TO: | Honorable John Carona, Chair, Senate Committee on Transportation & Homeland Security |
FROM: | John S. O'Brien, Director, Legislative Budget Board |
IN RE: | SB2568 by Patrick, Dan (Relating to a prohibition against the knowing employment of persons not lawfully present in the United States and the suspension of licenses held by certain employers for the knowing employment of those persons.), As Introduced |
Fiscal Year | Probable Net Positive/(Negative) Impact to General Revenue Related Funds |
---|---|
2010 | ($799,244) |
2011 | ($161,724) |
2012 | ($161,724) |
2013 | ($161,724) |
2014 | ($161,724) |
Fiscal Year | Probable Savings/(Cost) from General Revenue Fund 1 |
Change in Number of State Employees from FY 2009 |
---|---|---|
2010 | ($799,244) | 2.0 |
2011 | ($161,724) | 2.0 |
2012 | ($161,724) | 2.0 |
2013 | ($161,724) | 2.0 |
2014 | ($161,724) | 2.0 |
The bill would establish that employers could not knowingly employ a person not lawfully present, and employers violating this provision would be subject to the suspension of each government-issued license held. "License" is defined as a license, certificate, registration, permit, or other authorization. "Licensing authority" is defined as a department, commission, board, office, or other agency of the state or a political subdivision of the state that issues or renews a license.

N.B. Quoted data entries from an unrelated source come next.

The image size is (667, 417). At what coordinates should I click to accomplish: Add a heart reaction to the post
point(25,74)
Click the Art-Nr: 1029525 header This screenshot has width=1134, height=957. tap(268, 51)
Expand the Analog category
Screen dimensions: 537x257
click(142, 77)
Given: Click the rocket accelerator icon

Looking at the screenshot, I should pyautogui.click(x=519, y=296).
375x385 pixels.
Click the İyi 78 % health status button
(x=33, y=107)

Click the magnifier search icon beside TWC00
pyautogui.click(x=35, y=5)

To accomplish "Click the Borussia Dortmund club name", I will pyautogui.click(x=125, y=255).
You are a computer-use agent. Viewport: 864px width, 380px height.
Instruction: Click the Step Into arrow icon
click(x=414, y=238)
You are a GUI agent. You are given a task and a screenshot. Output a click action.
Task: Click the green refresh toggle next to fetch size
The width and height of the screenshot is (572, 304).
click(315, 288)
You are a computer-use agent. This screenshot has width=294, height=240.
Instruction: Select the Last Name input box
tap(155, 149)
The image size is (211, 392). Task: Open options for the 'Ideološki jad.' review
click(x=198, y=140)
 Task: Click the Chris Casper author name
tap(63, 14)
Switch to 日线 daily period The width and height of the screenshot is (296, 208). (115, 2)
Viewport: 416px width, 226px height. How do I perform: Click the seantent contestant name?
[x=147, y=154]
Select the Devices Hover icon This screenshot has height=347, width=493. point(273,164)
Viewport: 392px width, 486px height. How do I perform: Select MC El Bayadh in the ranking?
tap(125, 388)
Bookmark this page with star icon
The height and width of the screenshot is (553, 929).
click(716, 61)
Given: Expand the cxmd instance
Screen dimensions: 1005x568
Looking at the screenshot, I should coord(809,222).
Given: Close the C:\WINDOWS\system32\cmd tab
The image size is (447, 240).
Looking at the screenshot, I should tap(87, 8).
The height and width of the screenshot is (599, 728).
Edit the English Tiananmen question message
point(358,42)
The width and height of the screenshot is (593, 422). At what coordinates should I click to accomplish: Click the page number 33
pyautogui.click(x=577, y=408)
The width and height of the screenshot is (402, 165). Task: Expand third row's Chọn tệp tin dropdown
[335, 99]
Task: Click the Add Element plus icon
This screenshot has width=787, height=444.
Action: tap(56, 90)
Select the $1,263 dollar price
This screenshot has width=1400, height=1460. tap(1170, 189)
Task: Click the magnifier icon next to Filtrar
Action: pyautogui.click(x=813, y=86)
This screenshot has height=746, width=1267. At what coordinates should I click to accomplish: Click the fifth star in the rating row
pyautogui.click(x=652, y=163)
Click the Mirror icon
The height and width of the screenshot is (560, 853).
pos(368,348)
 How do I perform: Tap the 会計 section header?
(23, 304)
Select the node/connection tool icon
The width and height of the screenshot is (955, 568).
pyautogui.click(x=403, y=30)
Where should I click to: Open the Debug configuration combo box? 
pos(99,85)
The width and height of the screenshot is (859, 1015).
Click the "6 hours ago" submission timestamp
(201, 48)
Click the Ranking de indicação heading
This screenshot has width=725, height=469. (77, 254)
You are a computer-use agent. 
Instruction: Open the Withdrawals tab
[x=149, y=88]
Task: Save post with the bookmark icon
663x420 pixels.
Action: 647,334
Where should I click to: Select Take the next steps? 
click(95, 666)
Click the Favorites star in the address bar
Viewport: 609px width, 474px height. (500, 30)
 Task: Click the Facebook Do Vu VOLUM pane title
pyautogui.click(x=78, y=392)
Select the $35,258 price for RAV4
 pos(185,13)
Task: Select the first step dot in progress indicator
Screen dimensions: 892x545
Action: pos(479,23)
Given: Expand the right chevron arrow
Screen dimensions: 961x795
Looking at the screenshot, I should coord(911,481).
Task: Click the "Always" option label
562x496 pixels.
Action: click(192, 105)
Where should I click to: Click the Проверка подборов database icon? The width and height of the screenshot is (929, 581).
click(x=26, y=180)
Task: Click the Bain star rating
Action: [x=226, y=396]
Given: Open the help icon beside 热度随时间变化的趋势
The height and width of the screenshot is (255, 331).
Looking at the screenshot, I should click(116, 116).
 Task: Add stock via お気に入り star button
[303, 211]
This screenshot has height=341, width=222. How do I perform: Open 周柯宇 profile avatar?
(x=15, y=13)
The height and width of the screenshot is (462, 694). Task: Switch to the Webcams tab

If the Texas Workforce Commission audits an employer under the Texas Unemployment Compensation Act and finds that an employer is operating substantially on a cash-only basis in order to avoid the payment of a tax and that the employer is knowingly employing a person not legally present in the U.S., the Commission would pass the violation case to the Comptroller of Public Accounts (CPA) for further investigation and possible administrative hearings. Upon determining that an actual violation occurred, the CPA would issue orders to the violating employer that any unlawful employees be terminated. The CPA would be obliged to notify the United States Immigration and Customs Enforcement agency of the names and addresses of each unlawful employee. Should an employer violate these provisions, the CPA would notify each licensing authority that issued a license to the employer ordering the suspension of the license. Provisions are provided for the reinstatement of a suspended license, and a licensing authority may charge the employer a fee to recover its administrative costs.
The CPA indicates that it would be necessary to hire 2 additional full-time-equivalent positions(FTEs) each fiscal year starting from fiscal year 2010 to fiscal year 2014. In addition, fiscal year 2010 reflects a one-time technology cost of $637,500 included in the fiscal year 2010 for development of a new automated system to handle new duties of the Comptroller's Office.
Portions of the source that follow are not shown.